Tuesday 13 July 2010

Noodle Chill'n

This month's Washoku Warriors challenge was chilled noodles - either thin somen noodles or hiyashi chuka (chilled chinese noodle salad). Since I made hiyashi chuka last summer as part of the miso challenge I decided to make somen. U wasn't impressed - he couldn't figure out what there was to make as somen are a super quick and easy meal that takes almost no effort to as the dipping sauce for the chilled noodles tends to come from a bottle. When I explained that no, I'd actually be making the sauce from scratch he was very surprised! I was equally surprised by how easy it was to make the sauce and by how much better it is than the store bought bottled stuff.


I loved having lots of fresh toppings - grated ginger, chopped green onions, shiso, and roasted seaweed - and the dipping sauce was a perfect balance of salty/sweet/flavourful... mmmm!

MATERIAL
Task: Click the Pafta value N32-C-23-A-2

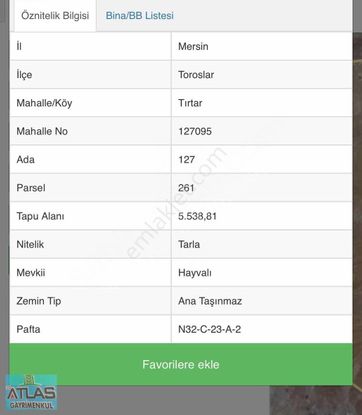Action: pyautogui.click(x=209, y=329)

INSTRUCTION
List every fresh topping named in the blog post about chilled somen noodles.

THE RESPONSE
Grated ginger, chopped green onions, shiso, and roasted seaweed.